## start EXERCISE DATA

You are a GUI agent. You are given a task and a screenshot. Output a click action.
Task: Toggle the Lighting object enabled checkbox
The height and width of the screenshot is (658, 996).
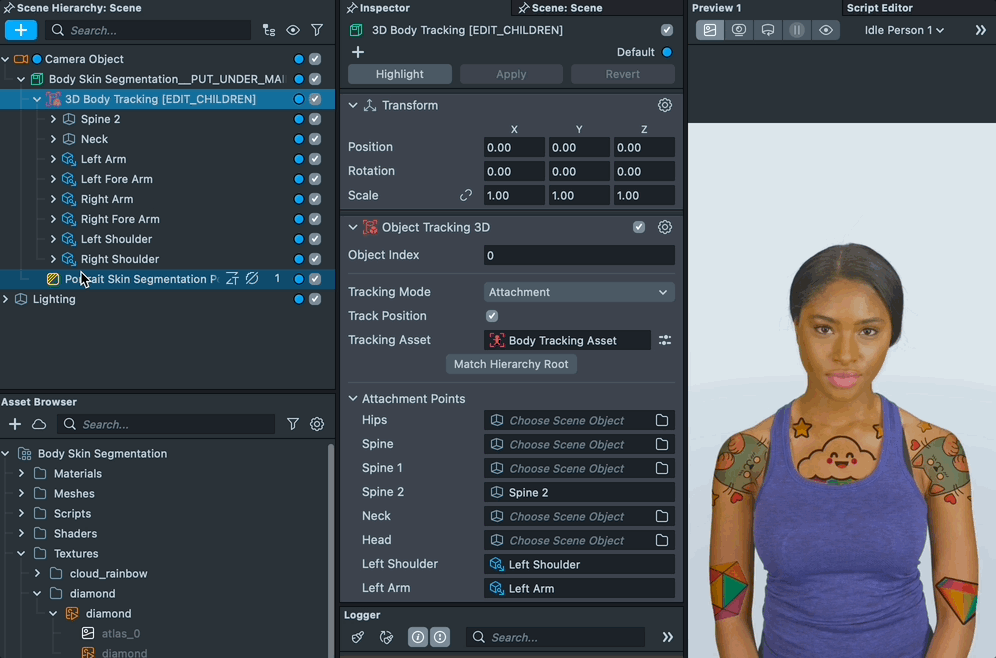(x=315, y=299)
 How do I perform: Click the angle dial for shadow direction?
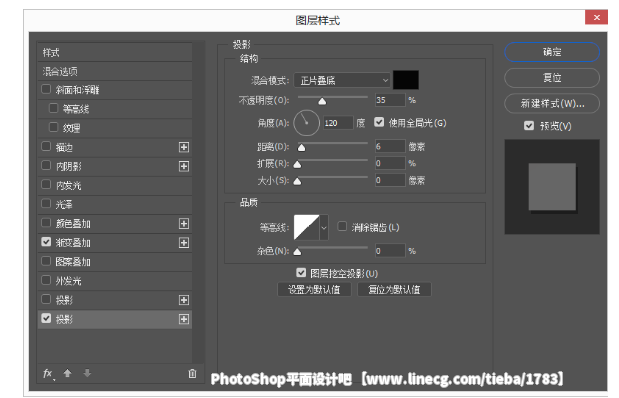tap(306, 123)
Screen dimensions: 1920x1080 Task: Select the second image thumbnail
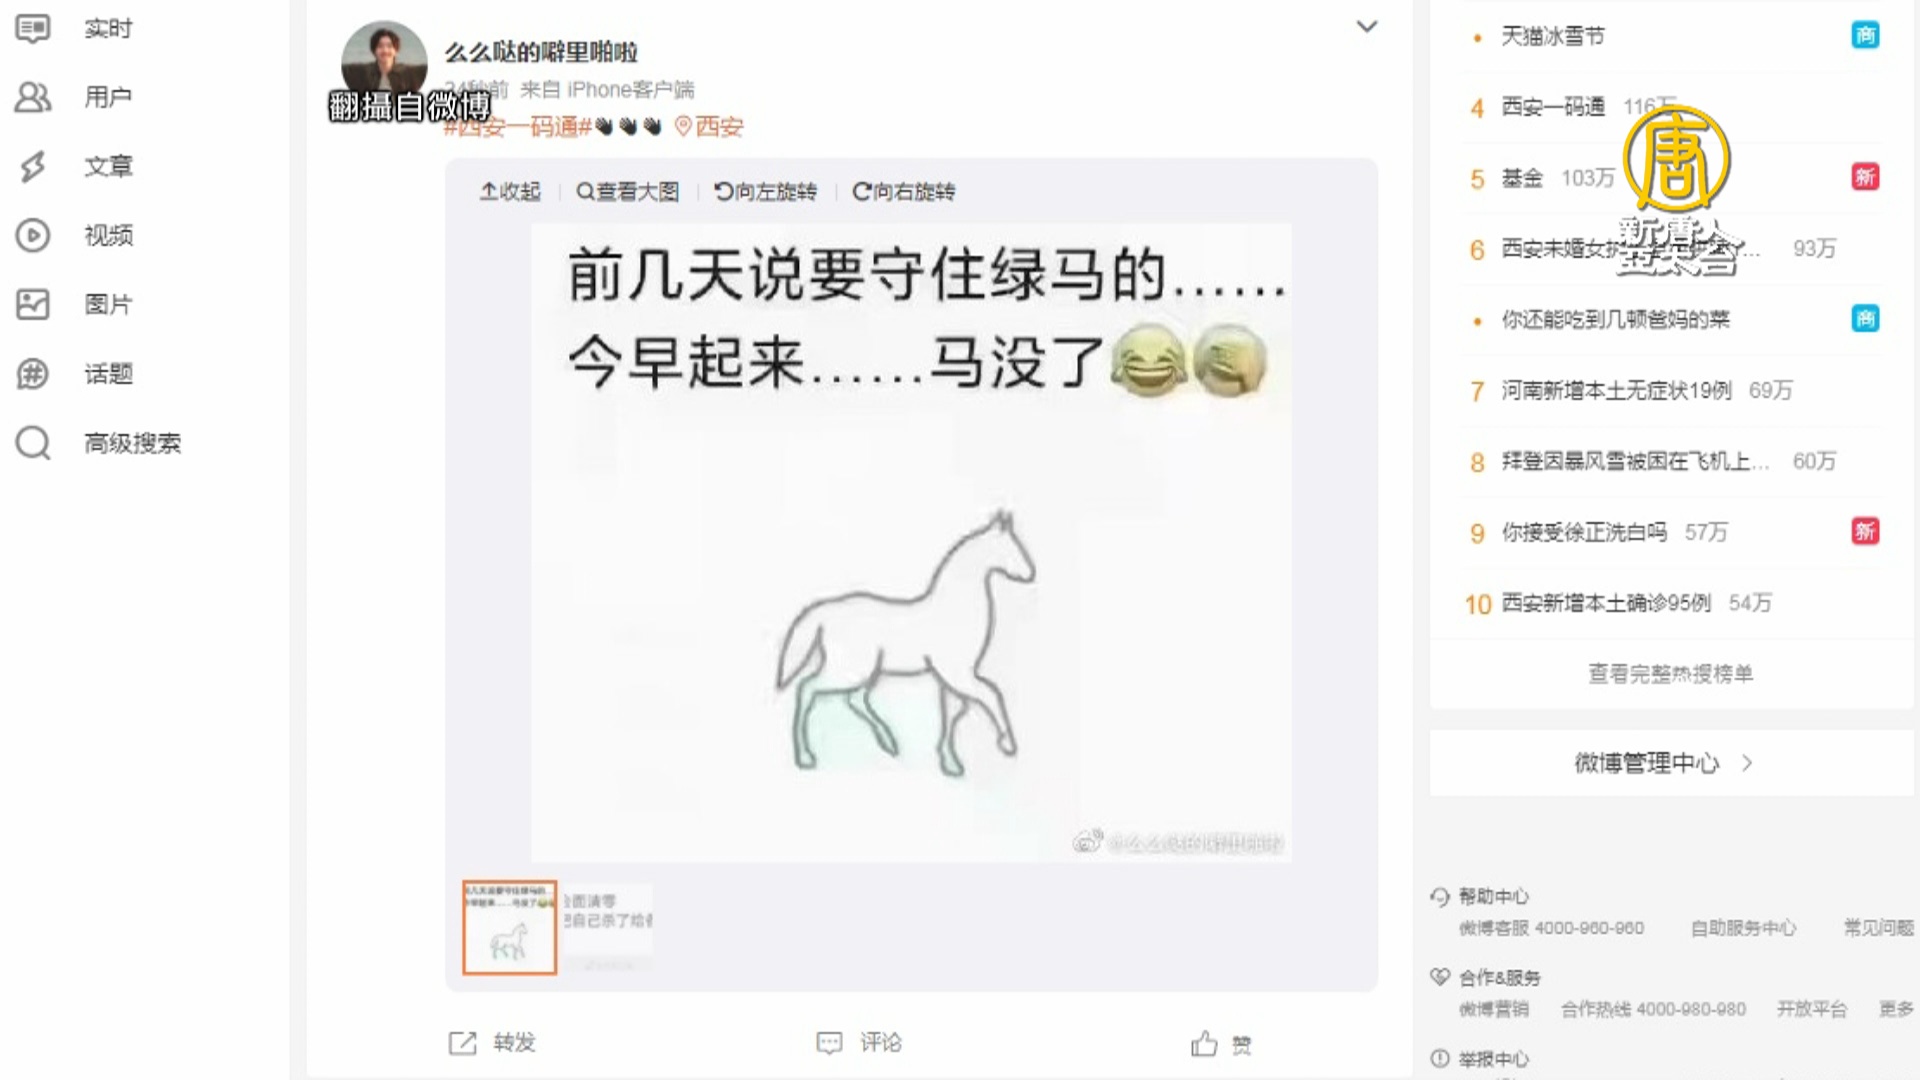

## end EXERCISE DATA

REQUIREMENTS: Rewrite all the lines of the data above, requests included, but leave out the pictures. Scale every coordinate in the answers by 1.05 and round to whole numbers, rounding halves up; keep the numbers in the requests unchanged.

ANSWER FOR THIS EXERCISE:
You are a GUI agent. You are given a task and a screenshot. Output a click action.
Task: Toggle the Lighting object enabled checkbox
The height and width of the screenshot is (658, 996).
(x=331, y=314)
 How do I perform: Click the angle dial for shadow direction?
tap(321, 129)
Screen dimensions: 1920x1080 Task: Select the second image thumbnail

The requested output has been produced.